Progression of the disease cannot be stopped, there is no cure but with different treatments patients live much longer than they used to. Available treatments also improve patient's quality of life. What are Causes of Emphysema?
Smoking, alpha-1-antitrypsin deficiency and air pollution are three factors associated with the onset of emphysema.
Among the mentioned, smoking is definitely the major cause of emphysema. The explanation is quite simple. Namely, cigarette smoking damages the cilia in the airway. The cilia are of major importance for clearing away mucus and secretions. If they do not function properly, mucus will accumulate and cause blockage in the airway. Smoking is additionally connected with inflammation and irritation in the lungs and subsequent increase in mucus production.
Apart from smoking even air pollution may contribute to the disease. Air pollutants enter the lungs and cause similar damage to that induced by smoking. There is inflammation and irritation of the airway but of less intensity than the one caused by smoking.

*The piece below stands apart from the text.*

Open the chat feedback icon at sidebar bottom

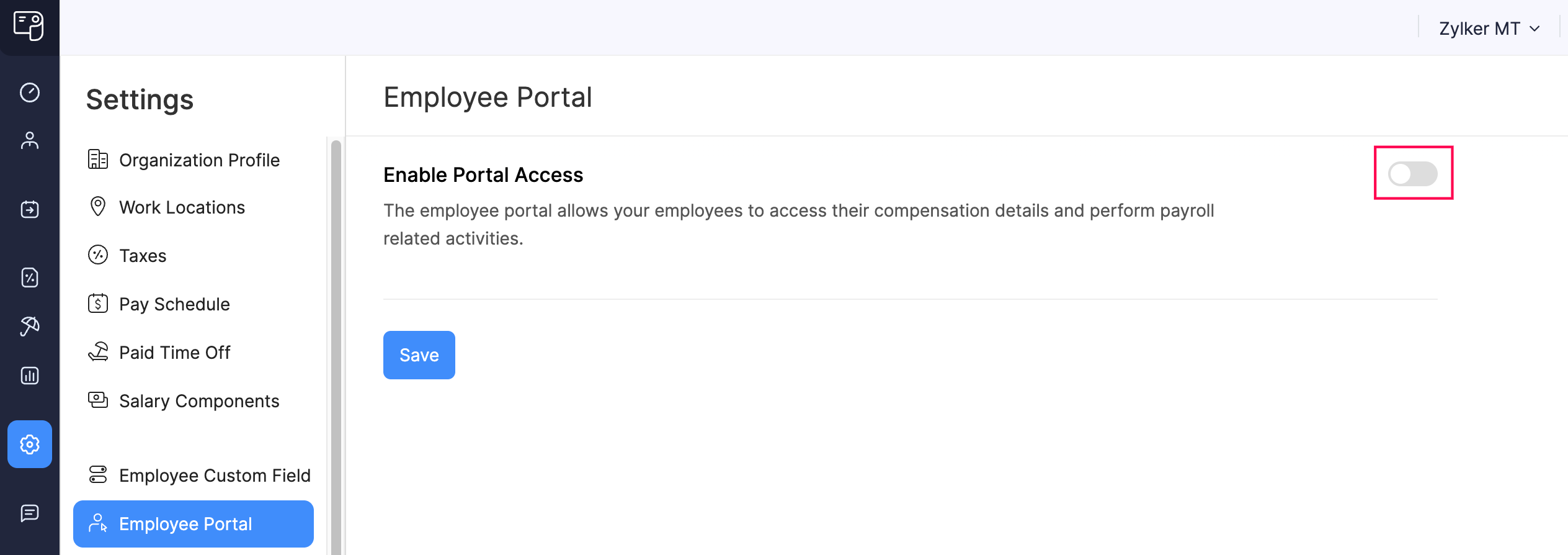(29, 512)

People with a deficiency of one enzyme called alpha-1-antitrypsin are genetically predisposed to emphysema. They are even more susceptible to damage caused by smoking and air pollutants and are highly likely to eventually end up with emphysema.Emphysema - Symptoms and Signs
In initial stages emphysema is practically asymptomatic. The only way to confirm the onset of the disease is possible with chest X-ray that is performed for other purposes. However, once the disease has progressed sufficiently patients start to complain about shortness of breath, rapid breathing and wheezing. These complaints are in the beginning associated with increased physical activity and tend to improve with rest. Furthermore, patients suffer from chronic cough (dry or with sputum), loss of appetite and subsequent loss of weight. Decreased exercise tolerance is seen in advanced stages of the disease.

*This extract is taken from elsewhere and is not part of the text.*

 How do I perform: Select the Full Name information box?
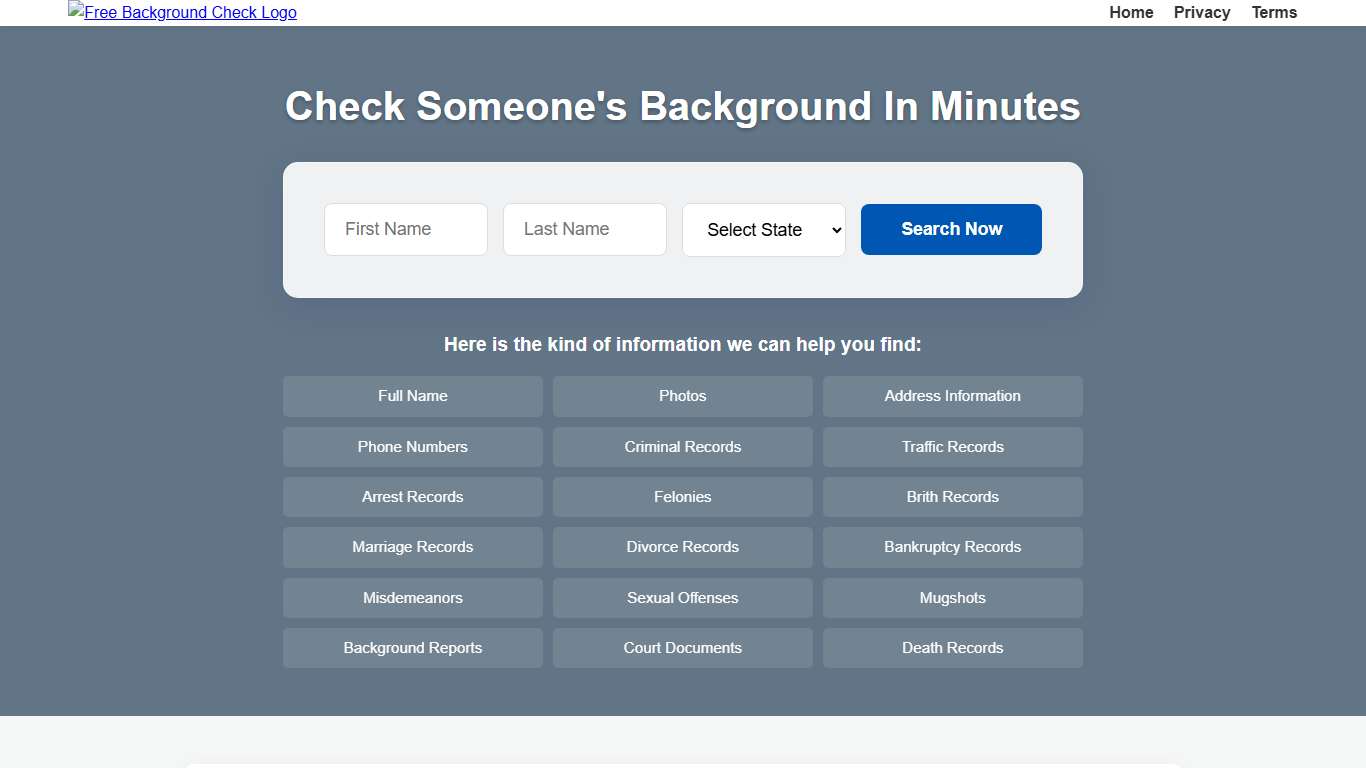tap(412, 396)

Lack of oxygen forces the heart to pump excessively, which in the long run leads to heart hypertrophy and may cause pulmonary hypertension. Since patients cannot inhale sufficient amounts of oxygen, they start using muscles of the rib cage excessively. As a result these muscles become hypertrophic and the chest becomes barrel-shaped.
Finally, most cases of emphysema can be prevented with smoking cessation or avoiding this nasty habit in the first place, which is the best preventive method that exists.